Results: Suffolk Downs charts for 10/4/14 (PDF)

Winning Bets, Losing Fans

Michael Gee went to the track with newbies on Saturday:

Cornelius, a Bruins fan of note, was the third member of our party. He’s roughly my son’s age. He had never been to a horse race. He didn’t know how to read a program or the Daily Racing Form, at first anyway. But before the nine-race card was half over, Cornelius cashed a big ticket, hitting an exacta that paid $97.20 for a two dollar bet. And he was hooked. By the seventh race, Cornelius had hit another exacta, was deep into exotic wagering, and observed, “maybe it’s a good thing for me this place is closing. I can see how this could get serious.”

Cornelius was a lost opportunity for Suffolk Downs.

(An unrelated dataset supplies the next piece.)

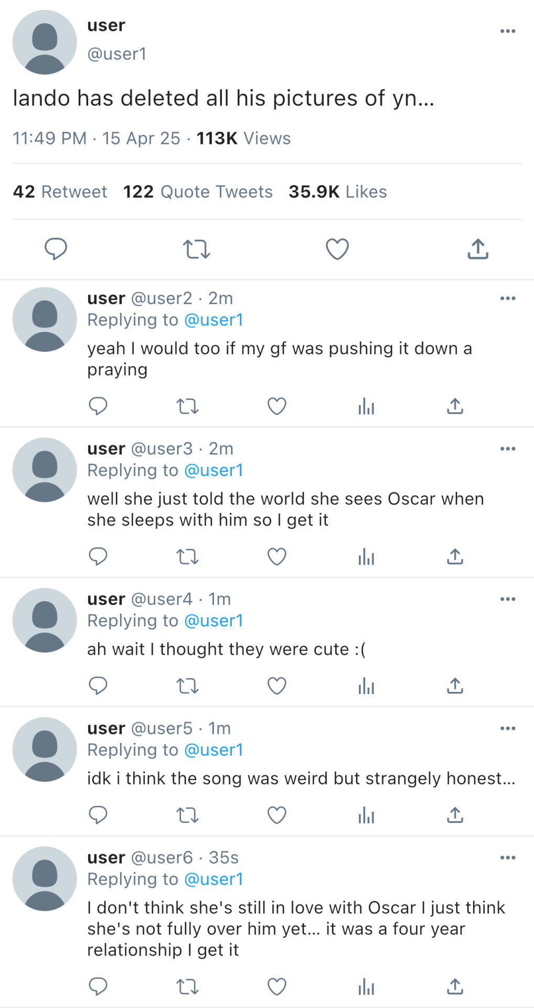Like user2's reply about praying
The height and width of the screenshot is (1008, 534).
coord(277,406)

This is another way in which Suffolk’s closing will reverberate through the industry. A region without a racetrack is a region that isn’t feeding a lot of new racing fans and bettors into the game. That’s a hit, especially when the city without a track is as young and populous as the Boston metro area.

The Massachusetts Experiment

One year’s decline isn’t a trend, but the fatality rate reduction at Suffolk Downs reported by racing director Jennifer Durenberger is still impressive:

Let’s look first at the catastrophic injury rate for the meet: 1.24 per thousand starts. This is down from 1.73 in 2013 — a nearly 30 percent reduction …

Thanks to the Jockey Club’s Equine Injury Database (EID), which captures data from an amazing 93 percent of all flat racing days, we know that the average catastrophic injury rate in 2013 was 1.9 per thousand starts. That includes all horses — young and old, graded stakes competitors and seasoned claimers, sprinters and routers, turf specialists and mudders. When we separate that by surface, we see a nationwide average of 1.63 catastrophic injuries per thousand turf starters and 2.08 per thousand dirt starters. At Suffolk Downs in 2014, the turf rate was 1.44 and the dirt rate was 1.20 — less than 60 percent of the national average.

Among the losses incurred by Suffolk Downs’ demise, count the reform work done by state regulators in partnership with track management since 2012, work that included adopting uniform medication rules and a horse-first welfare policy, making racing safer for vulnerable (older, cheaper) horses.